Деморализация велсовских личностей была успешно подготовлена безудержным советским пьянством. Алкоголь настолько вошел в составные обмена веществ, что отдельные организмы пропивали даже «детские» деньги. Как говорил Шиллер, таким и продуктами выдавать помощь бессмысленно — они пропивали все, продавая соседям. Интересно, что соседи покупали. Конечно, в этой ситуации страдали самые маленькие, которые уже умели щелкать безымянным пальцем по горлу: кроха-сын к отцу пришел, и спросила кроха: «Папа, это хорошо?» — «Да, сынок, неплохо». Некоторые семьи голодали в буквальном смысле этого слова.
Между Тулымским и Березовским хребтами ветер гонял тяжелые тучи. Шел обложной дождь — который день, беспросветный.
Тут многие остались за бортом белого теплохода — в длинной, узкой и черной лодке, которую кто называет «вишеркой», кто «чалдонкой» (позднее появилось новое название — «бурмантовка» — с кедровым днищем, по имени чердынского мастера, соорудившего такую на заказ для одного известного путешественника). И оставшись в лодке, люди пристали к ближайшему берегу, достали свои ружья и обрезы. Но и в этой ситуации один убивал зверя, продавал мясо и покупал детям одежду, а другой — пропивал деньги. У каждого свой моральный кодекс строителя капитализма.

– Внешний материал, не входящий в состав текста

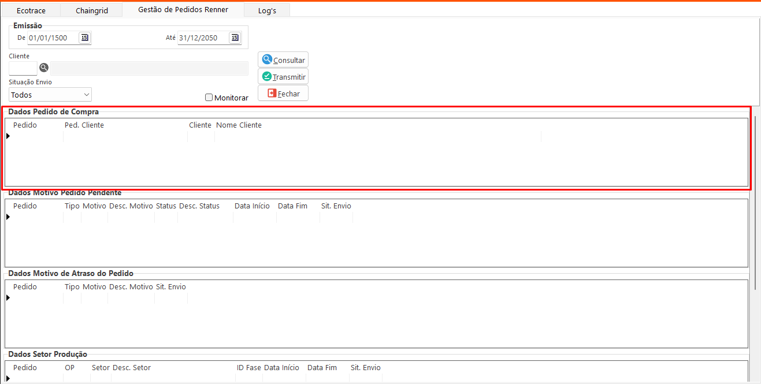
Task: Select the Gestão de Pedidos Renner tab
Action: 183,10
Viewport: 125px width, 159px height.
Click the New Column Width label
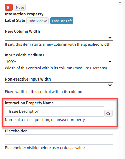click(x=22, y=31)
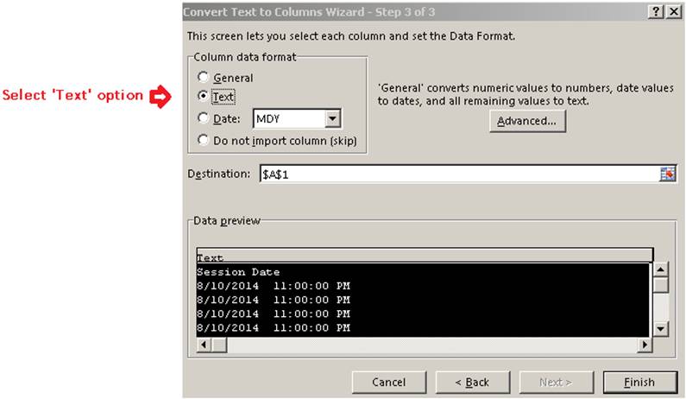
Task: Click the Advanced... button
Action: pyautogui.click(x=527, y=121)
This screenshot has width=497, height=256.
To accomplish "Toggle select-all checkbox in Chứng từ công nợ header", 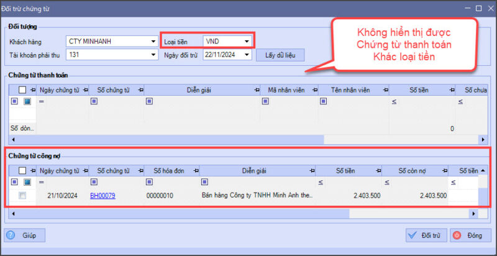I will (x=23, y=170).
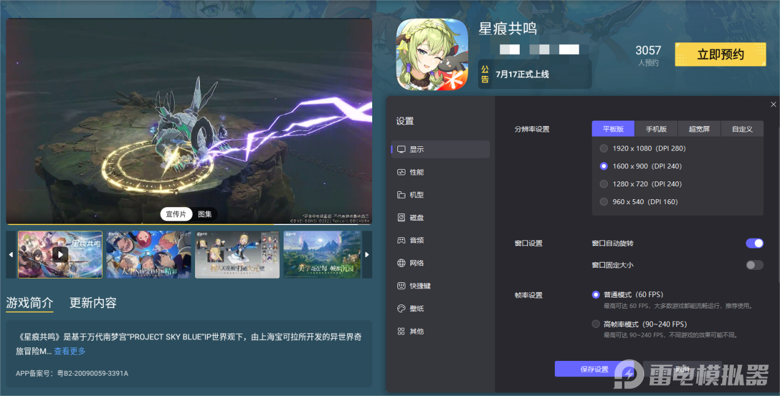
Task: Click the left arrow of the thumbnail carousel
Action: (x=10, y=254)
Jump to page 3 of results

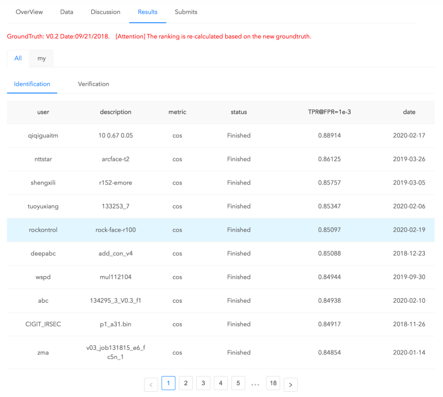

За черникой, голубикой и брусникой велсовские люди поднимались по воде до Чувала — утверждают, что там ягоды тетя Сима посадила, знаменитая Серафима Собянина — таежная охотница, которая прожила на Лыпье девяносто лет.
Шиллер и другие, с кем я беседовал, не смогли назвать мне «приемного сына лесника с Шудьи». И безо всякой надежды я спросил о нем у своего соседа Горшкова.
— Да это я, наверно, — ответил он. — Когда отец умер, меня взял на воспитание его брат, отчество которого я и ношу. Избушки у него по речке Шудье стояли.
Точно говорю вам: мы не ведаем, не знаем, где живем, кому служим и за сколько, что поем.
— Тут на острове пара лебедей поселилась два года назад. Смотрю как-то — один остался. А потом и он пропал. Два дня назад над Вишерой тоже один лебедь летал — и сразу мысль нехорошая появилась, что второго уже съели. И белую цаплю, случилось, не пощадили… Зона здесь была, с поселенцами. Я мастером у них работал. И однажды мужики говорят мне: иди, за штабелем гуси сели. Я туда, а там — одиннадцать лебедей, всех пересчитал, красота бесподобная. Поселенцы машут: стреляй! Я вернулся и говорю им: «Не такие голодные мы, чтобы лебедей жрать».
Много позднее Василий Зеленин расскажет мне один случай. Осенью 1994 года, их первой уральской осенью, в октябре, когда уже лежал снег, они со Светланой услышали крики с небес. Выскочили на крыльцо — была низкая облачность. И вдруг из этого молока выпало на кордон около двадцати лебедей. Возможно, птицы отбились от косяка и сбились с пути — кричали они тревожно, несколько раз пролетали над кордоном туда-обратно, будто прося о помощи, а потом пошли строго надо льдом Малой Мойвы — в сторону Большой.
— Как бы они не погибли, — сказал Василий, глядя вслед белым красавцам, летевшим над белым снегом и льдом осенней реки.
— Ничего, лебедь — самая холодостойкая птица, — ответил ему Никифоров, стоявший между ним и Светланой. — По Мойве они долетят до Вишеры, а по ней пойдут к югу. Там с каждым десятком километров будет теплее.